§ **Exercise description**: Please reproduce the rows from the line with "Viewport: 854px width, 445px height." up to and including the line with "(x=1652, y=104)", swapping "flag icon" for "flag button" and leaving everything else the same.
*****
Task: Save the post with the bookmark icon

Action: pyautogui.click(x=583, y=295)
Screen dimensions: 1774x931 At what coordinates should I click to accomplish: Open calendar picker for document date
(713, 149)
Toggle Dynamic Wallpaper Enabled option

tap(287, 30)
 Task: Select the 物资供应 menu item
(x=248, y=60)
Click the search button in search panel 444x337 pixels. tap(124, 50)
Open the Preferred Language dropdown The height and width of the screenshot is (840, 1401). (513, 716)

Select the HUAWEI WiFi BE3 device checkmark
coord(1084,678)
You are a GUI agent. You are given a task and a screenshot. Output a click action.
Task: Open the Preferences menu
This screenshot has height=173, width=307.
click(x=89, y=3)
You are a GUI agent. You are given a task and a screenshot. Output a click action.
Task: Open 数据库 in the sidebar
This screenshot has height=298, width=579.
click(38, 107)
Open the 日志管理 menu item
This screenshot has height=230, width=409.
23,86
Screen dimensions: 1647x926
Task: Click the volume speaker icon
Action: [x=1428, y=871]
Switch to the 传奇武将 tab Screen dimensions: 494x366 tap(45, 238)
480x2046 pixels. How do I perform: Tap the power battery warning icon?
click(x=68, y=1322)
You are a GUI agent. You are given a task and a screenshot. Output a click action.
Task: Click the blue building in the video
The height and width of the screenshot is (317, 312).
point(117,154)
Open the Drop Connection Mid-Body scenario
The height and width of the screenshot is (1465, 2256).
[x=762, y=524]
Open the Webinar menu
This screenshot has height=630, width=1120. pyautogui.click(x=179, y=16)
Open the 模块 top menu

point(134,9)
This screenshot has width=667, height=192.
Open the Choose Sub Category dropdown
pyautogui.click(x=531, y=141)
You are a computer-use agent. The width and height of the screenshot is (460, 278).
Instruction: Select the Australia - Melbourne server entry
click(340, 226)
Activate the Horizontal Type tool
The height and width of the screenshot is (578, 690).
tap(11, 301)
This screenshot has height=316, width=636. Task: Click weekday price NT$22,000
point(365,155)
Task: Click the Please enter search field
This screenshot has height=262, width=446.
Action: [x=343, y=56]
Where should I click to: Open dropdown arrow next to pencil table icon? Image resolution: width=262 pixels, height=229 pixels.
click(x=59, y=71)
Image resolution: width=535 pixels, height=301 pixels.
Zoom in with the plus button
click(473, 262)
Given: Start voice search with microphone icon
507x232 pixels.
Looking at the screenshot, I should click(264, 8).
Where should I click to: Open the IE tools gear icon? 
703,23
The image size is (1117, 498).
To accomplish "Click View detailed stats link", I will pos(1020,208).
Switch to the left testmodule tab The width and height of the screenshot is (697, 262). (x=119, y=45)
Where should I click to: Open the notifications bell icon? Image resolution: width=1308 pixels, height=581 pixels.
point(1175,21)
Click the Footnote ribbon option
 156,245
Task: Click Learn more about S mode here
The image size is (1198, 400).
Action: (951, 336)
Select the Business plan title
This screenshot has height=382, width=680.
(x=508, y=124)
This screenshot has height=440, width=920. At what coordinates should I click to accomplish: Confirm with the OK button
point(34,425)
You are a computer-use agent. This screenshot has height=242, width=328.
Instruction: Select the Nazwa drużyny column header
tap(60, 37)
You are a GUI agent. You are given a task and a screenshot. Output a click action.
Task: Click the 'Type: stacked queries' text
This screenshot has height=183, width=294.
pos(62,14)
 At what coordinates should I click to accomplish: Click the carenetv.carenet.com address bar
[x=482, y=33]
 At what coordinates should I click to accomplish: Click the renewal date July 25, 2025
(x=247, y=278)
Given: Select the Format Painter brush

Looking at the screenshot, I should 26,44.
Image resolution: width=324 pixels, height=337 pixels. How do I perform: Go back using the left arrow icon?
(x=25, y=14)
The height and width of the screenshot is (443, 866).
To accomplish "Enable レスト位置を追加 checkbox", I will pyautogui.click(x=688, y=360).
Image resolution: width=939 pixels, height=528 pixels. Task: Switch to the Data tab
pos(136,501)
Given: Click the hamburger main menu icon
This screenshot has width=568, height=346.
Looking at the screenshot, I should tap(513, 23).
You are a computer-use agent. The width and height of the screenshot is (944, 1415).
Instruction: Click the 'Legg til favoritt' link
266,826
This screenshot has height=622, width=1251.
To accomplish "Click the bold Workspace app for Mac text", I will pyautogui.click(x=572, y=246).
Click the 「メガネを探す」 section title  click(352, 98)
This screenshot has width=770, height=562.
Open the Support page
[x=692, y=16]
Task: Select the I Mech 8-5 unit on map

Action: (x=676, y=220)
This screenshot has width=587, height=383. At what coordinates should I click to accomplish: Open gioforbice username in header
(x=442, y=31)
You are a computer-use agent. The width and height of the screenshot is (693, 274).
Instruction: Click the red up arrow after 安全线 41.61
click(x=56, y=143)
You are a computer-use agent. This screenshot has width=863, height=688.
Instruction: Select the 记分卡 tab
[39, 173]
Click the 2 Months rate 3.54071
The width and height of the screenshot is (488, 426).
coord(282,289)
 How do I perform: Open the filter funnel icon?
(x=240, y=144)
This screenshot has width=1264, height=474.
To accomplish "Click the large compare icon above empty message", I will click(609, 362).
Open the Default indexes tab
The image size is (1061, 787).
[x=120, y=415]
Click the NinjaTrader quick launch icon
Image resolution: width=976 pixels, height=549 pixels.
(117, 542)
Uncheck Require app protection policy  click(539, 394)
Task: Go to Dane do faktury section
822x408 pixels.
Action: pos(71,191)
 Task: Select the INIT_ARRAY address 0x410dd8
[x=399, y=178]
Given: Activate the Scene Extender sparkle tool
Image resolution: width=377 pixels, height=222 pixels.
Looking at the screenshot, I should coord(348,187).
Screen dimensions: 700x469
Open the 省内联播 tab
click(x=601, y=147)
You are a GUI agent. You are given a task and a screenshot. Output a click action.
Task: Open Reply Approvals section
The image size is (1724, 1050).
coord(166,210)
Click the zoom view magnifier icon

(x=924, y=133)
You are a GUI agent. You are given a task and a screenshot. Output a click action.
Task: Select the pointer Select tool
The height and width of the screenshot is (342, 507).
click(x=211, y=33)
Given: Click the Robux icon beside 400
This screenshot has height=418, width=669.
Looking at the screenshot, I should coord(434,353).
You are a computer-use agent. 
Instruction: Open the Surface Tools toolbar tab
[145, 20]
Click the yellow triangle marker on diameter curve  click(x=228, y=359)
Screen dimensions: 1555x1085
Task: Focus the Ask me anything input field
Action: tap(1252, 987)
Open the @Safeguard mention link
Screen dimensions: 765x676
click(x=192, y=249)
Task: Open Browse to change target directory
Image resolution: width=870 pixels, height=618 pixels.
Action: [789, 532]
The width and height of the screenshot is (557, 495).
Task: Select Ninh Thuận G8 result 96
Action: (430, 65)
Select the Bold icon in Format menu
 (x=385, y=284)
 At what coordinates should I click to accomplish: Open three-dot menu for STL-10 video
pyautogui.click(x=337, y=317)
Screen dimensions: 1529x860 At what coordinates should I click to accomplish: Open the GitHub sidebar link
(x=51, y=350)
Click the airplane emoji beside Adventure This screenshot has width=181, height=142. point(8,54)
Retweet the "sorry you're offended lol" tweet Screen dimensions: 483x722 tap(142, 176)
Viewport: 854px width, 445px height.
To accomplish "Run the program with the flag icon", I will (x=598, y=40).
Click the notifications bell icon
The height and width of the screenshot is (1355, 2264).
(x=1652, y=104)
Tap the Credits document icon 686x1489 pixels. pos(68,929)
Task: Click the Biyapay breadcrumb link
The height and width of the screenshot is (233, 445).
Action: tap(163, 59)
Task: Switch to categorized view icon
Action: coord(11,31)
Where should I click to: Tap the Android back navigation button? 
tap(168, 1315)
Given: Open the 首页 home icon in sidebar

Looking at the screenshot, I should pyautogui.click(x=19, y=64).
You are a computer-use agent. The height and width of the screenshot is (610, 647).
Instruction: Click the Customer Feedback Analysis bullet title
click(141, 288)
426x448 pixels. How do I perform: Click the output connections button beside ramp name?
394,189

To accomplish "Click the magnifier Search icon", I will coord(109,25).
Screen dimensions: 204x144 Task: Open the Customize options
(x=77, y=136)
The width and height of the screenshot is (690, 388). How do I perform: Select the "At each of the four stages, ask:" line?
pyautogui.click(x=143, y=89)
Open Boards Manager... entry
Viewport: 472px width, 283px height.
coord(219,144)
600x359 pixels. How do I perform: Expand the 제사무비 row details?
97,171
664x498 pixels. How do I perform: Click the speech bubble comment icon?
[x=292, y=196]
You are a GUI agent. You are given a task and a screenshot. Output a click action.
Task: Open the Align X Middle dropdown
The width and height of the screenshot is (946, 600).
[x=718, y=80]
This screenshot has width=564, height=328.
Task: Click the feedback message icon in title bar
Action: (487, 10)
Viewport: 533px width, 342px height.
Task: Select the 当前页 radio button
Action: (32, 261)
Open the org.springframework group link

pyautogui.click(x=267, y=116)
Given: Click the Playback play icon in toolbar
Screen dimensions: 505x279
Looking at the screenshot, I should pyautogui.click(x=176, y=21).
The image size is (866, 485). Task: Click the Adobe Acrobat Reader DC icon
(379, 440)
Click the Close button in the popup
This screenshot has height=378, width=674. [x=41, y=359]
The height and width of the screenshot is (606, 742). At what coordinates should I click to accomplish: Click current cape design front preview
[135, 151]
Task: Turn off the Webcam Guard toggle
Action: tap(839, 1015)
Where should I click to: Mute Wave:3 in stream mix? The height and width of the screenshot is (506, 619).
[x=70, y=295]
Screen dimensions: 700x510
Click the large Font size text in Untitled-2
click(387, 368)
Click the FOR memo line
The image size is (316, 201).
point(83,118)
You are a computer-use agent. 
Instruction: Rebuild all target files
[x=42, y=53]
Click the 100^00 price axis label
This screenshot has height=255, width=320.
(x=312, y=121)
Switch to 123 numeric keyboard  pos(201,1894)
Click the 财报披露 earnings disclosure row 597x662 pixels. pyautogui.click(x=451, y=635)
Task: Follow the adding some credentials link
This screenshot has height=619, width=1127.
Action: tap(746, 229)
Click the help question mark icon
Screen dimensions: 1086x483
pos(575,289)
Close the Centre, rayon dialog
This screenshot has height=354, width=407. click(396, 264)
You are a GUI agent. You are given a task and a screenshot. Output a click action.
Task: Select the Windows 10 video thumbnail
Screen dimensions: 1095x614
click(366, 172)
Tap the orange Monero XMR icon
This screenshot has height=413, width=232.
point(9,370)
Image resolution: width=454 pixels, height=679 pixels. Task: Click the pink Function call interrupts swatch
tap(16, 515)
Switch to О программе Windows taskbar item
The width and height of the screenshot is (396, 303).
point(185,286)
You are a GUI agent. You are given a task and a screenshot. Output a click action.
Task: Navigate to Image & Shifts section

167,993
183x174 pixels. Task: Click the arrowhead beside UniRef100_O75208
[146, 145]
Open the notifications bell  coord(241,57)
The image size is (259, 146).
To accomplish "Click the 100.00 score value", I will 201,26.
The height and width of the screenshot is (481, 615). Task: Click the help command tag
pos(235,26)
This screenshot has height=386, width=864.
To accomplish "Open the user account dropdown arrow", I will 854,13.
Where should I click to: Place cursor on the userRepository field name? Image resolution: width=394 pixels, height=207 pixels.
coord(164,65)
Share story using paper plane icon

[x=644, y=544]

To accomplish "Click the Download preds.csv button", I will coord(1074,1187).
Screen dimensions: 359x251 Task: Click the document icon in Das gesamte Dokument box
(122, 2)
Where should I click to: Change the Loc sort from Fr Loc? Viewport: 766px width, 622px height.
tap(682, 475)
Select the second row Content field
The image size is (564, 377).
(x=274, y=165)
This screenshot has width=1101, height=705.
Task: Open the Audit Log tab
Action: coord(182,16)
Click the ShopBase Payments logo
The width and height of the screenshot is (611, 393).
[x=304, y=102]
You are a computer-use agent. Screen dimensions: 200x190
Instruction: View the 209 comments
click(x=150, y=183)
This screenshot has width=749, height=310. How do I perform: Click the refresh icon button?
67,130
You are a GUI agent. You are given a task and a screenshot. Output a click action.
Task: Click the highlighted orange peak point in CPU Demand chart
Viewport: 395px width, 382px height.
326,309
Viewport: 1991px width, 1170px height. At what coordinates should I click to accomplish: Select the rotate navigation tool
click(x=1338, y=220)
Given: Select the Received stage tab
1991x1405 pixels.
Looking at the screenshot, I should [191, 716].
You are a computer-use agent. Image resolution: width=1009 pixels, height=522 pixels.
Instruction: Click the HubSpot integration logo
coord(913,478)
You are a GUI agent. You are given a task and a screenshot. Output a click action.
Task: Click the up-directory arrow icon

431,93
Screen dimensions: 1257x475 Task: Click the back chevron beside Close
*****
§ **Output for this exercise**:
Viewport: 854px width, 445px height.
To accomplish "Run the program with the flag button", I will (x=598, y=40).
Click the notifications bell icon
The height and width of the screenshot is (1355, 2264).
(x=1652, y=104)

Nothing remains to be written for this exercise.